Task to complete:
Starting at the first line of the records and ending at the line that contains "coordinates (1097, 433).", both included, put each line into a Markdown table with the columns "No." and "Line". Number the rows and leave out blank lines.

Material provided:

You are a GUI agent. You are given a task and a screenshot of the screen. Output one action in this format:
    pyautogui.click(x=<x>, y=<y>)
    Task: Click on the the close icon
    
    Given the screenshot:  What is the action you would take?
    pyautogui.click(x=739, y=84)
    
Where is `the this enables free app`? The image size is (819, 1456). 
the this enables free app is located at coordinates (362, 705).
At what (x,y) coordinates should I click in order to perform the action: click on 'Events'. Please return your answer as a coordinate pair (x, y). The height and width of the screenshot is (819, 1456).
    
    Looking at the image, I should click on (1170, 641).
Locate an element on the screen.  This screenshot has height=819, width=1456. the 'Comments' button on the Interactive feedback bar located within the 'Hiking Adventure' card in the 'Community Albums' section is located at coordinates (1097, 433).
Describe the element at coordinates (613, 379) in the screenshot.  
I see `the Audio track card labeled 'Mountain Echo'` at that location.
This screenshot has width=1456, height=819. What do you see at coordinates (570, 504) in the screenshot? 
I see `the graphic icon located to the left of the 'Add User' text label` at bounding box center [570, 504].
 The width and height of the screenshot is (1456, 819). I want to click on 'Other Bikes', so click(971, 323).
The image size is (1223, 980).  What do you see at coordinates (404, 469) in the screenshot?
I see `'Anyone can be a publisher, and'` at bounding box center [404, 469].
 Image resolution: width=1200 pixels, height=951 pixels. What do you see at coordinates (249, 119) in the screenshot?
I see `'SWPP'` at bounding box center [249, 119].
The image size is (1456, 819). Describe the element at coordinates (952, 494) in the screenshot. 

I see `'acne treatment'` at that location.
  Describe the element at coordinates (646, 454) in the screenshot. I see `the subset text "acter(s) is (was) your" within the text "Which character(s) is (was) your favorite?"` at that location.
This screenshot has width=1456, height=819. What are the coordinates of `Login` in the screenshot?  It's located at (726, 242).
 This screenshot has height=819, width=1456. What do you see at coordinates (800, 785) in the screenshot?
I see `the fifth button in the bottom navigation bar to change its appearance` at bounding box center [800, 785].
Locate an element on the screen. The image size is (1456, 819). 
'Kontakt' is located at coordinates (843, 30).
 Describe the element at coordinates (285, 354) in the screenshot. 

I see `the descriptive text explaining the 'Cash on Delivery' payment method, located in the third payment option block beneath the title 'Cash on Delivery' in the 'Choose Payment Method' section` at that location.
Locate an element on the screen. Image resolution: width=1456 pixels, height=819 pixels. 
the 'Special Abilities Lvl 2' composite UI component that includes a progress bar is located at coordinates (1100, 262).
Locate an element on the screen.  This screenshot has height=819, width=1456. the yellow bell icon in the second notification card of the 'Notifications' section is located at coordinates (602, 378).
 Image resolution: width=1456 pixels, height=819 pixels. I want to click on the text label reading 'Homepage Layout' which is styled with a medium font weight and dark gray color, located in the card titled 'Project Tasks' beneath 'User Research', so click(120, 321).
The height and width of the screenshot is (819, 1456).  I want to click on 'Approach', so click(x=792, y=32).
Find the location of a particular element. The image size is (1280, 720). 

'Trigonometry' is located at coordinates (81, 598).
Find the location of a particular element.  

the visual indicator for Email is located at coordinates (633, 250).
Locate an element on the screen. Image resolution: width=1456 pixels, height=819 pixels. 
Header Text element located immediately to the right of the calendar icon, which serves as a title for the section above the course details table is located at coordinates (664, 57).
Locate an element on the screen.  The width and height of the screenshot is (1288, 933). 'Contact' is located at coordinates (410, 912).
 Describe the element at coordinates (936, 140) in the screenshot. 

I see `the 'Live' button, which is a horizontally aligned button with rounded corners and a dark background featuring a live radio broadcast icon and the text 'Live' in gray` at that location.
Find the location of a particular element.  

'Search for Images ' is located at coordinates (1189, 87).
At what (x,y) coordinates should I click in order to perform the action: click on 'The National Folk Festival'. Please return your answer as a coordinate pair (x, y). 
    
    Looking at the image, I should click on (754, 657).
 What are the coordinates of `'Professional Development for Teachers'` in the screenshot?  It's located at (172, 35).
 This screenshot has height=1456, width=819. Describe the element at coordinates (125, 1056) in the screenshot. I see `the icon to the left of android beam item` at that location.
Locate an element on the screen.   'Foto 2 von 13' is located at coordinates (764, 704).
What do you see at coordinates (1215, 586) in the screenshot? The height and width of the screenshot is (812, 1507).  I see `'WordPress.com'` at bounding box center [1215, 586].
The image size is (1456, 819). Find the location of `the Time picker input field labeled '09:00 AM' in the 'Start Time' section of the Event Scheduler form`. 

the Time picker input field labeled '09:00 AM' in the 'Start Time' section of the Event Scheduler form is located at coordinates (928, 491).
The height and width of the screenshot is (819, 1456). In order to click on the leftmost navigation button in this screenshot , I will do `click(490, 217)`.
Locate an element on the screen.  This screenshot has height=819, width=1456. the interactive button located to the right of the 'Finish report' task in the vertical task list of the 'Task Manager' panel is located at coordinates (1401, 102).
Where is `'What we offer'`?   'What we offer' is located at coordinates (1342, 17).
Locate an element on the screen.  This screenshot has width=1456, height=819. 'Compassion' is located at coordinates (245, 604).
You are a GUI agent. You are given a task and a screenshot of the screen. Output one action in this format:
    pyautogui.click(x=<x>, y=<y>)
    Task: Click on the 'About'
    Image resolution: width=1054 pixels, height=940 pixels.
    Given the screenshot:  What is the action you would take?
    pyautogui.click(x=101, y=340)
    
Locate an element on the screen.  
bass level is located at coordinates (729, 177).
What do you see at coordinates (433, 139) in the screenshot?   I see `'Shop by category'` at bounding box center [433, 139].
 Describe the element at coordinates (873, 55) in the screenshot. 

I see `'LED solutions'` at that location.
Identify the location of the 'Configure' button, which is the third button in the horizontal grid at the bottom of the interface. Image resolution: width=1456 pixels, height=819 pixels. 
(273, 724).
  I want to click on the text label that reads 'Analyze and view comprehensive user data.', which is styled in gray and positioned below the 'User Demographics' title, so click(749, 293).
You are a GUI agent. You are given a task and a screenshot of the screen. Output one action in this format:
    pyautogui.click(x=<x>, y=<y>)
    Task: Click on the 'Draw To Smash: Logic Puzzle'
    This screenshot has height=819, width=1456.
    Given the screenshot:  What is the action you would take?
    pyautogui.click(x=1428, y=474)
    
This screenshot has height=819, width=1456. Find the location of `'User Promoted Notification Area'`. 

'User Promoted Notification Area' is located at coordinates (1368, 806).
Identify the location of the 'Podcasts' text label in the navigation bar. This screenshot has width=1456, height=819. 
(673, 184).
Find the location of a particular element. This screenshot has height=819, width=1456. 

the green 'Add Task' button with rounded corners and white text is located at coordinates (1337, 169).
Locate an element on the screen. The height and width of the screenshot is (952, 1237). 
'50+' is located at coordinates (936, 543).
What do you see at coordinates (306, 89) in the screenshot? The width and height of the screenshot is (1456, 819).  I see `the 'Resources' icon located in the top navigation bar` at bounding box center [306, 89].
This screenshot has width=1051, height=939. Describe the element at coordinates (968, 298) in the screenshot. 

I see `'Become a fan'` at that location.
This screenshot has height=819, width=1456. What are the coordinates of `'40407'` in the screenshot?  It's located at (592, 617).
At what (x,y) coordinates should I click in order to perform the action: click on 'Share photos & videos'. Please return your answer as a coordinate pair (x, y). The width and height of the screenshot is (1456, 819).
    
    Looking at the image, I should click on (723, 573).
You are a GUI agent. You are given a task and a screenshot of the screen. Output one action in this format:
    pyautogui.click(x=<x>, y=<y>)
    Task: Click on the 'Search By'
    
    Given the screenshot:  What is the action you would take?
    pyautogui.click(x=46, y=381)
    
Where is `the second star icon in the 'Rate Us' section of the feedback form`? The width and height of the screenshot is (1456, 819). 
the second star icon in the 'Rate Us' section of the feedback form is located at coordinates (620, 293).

Final result:
| No. | Line |
|---|---|
| 1 | You are a GUI agent. You are given a task and a screenshot of the screen. Output one action in this format: |
| 2 |     pyautogui.click(x=<x>, y=<y>) |
| 3 |     Task: Click on the the close icon |
| 4 |     Given the screenshot:  What is the action you would take? |
| 5 |     pyautogui.click(x=739, y=84) |
| 6 | Where is `the this enables free app`? The image size is (819, 1456).  |
| 7 | the this enables free app is located at coordinates (362, 705). |
| 8 | At what (x,y) coordinates should I click in order to perform the action: click on 'Events'. Please return your answer as a coordinate pair (x, y). The height and width of the screenshot is (819, 1456). |
| 9 |     Looking at the image, I should click on (1170, 641). |
| 10 | Locate an element on the screen.  This screenshot has height=819, width=1456. the 'Comments' button on the Interactive feedback bar located within the 'Hiking Adventure' card in the 'Community Albums' section is located at coordinates (1097, 433). |